Ann Widdecombe, the right-wing pundit who inspires respect everywhere she goes – sorry, did we say respect? We meant revulsion, vomiting and the deep-down creeps – cannot leave the subject of homosexuality alone.
Like most Christians (she’s a Catholic because she disagreed with the ordination of women priests in the Church of England, in case you were wondering, so a friend to the womens as well as the gays…) she has picked up on a solitary sentence in the Bible, a solitary sentence in the middle of some completely mad ravings, even by Biblical standards, and has run with it.
We barely hear her call for the stoning of adulterers anymore. She’ll let menstruating women near churches without calling for them to be beaten. And she’ll even allow women who have had sex before marriage to go about their merry business without being taken to their father’s door to be bludgeoned to death, which is clearly recommended in that favourite bed-time read of hers. But the gays? She will not let them be.

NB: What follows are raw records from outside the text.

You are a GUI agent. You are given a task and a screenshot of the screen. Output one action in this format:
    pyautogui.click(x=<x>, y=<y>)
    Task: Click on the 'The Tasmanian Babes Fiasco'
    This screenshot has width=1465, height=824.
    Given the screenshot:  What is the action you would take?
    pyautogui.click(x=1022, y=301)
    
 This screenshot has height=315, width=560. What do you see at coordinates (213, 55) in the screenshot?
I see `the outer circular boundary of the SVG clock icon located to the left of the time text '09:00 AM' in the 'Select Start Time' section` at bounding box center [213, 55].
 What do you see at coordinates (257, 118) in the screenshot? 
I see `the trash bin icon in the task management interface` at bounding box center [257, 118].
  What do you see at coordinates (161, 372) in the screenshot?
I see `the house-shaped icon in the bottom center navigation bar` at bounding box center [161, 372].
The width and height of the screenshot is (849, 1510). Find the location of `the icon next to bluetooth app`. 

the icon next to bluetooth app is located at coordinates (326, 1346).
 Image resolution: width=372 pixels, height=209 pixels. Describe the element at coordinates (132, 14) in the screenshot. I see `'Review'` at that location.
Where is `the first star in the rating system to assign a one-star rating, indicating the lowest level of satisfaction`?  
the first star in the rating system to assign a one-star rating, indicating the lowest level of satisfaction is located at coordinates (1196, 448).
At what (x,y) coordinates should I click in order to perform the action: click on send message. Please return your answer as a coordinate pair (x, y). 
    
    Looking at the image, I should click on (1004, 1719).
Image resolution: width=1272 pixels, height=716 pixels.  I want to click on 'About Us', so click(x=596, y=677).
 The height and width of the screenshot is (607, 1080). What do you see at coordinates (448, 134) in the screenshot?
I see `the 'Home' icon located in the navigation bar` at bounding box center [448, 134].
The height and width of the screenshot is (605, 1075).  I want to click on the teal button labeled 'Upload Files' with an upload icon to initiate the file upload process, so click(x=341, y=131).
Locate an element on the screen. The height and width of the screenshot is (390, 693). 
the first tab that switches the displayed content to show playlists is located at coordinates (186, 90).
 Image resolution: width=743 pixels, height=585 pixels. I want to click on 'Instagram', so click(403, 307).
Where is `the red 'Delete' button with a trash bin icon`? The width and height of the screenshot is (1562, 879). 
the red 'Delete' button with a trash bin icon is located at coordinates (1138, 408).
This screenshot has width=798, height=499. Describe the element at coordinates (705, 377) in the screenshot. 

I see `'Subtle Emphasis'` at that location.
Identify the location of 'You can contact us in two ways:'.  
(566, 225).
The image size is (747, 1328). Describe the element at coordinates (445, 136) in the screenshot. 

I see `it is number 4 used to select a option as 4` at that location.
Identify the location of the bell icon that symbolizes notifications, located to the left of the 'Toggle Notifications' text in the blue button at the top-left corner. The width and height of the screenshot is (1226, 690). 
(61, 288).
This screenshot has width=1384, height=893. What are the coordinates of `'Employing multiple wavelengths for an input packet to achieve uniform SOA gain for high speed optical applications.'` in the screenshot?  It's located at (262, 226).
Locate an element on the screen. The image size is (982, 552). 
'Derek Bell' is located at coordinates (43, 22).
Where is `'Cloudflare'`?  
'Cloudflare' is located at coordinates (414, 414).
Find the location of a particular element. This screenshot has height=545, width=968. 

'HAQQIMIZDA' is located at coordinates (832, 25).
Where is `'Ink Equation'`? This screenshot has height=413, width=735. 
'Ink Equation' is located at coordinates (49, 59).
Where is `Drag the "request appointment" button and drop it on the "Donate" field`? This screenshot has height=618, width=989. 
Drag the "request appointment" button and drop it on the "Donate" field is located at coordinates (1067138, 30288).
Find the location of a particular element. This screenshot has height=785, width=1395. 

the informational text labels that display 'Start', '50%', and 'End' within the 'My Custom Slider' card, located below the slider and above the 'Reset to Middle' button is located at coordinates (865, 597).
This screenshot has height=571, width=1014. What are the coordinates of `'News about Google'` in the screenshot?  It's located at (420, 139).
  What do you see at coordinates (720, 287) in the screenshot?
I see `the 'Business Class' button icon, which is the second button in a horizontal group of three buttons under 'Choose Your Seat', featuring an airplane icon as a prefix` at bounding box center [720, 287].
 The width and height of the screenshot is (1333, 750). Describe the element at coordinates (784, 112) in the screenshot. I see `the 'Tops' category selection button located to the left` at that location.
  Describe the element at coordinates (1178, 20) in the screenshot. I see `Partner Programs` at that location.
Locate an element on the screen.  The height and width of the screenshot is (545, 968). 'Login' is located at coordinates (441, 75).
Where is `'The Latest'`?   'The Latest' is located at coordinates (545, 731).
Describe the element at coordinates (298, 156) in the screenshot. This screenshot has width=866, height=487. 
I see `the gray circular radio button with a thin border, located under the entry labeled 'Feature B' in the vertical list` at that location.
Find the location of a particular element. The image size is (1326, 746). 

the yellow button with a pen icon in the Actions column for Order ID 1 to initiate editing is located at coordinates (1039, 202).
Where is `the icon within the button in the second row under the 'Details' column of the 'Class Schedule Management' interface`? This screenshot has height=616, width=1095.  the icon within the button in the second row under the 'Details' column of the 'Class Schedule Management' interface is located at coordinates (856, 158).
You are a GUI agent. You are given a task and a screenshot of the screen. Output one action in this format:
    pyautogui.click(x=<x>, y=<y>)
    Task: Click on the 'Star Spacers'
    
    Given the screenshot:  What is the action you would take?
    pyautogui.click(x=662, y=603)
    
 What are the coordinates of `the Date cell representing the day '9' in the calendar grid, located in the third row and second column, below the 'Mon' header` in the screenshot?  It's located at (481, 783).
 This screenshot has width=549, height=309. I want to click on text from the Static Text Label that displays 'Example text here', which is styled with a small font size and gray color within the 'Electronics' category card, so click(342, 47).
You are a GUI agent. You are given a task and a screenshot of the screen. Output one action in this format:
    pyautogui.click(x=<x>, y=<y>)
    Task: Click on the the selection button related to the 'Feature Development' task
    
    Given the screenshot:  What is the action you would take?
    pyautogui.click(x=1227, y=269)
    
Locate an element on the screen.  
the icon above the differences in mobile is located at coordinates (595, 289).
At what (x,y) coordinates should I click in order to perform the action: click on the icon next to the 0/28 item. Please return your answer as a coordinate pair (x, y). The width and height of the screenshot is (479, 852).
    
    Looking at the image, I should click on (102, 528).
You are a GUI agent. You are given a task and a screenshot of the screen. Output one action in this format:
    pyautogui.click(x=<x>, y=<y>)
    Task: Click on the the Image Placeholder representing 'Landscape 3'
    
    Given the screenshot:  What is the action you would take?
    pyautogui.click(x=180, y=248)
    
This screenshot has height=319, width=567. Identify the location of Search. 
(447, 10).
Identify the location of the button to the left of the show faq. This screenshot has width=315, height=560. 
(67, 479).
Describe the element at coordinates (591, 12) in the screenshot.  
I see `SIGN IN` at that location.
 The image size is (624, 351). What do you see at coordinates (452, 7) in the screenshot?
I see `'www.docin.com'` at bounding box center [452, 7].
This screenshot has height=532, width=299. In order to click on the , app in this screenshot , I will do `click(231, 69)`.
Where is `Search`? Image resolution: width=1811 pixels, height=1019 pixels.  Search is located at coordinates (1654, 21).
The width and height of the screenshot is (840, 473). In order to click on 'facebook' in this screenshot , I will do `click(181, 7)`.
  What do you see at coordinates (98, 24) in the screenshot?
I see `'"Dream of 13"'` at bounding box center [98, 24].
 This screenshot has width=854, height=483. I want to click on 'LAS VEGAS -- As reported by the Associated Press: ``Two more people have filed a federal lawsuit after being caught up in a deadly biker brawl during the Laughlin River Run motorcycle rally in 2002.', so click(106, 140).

Just a few days after her defending of a psycho (therapist or chiatrist or leave it simple like it is) for trying to use therapy to convert a gay man to the ways of the Lord (ie heterosexuality), she now uses her column to call for a referendum on gays. Should they be allowed? To marry, that is?
Because we have money to burn in the UK and the subject of whether two people in love should be allowed human rights is apparently the key talking point everywhere you go. No one can rest easy in their beds until it’s all been decided, apparently.
Ann, honestly, love. Get a hobby. Take up sex or something. Or knitting. Or flicking through Woman’s Realm commenting on Bodymuffs. Or jigsaws. Or – we know! – helping other people and showing love, like the Lord Jesus Christ recommends (just as he recommends not judging other people). Anything. Just stop going on about the gays all the time.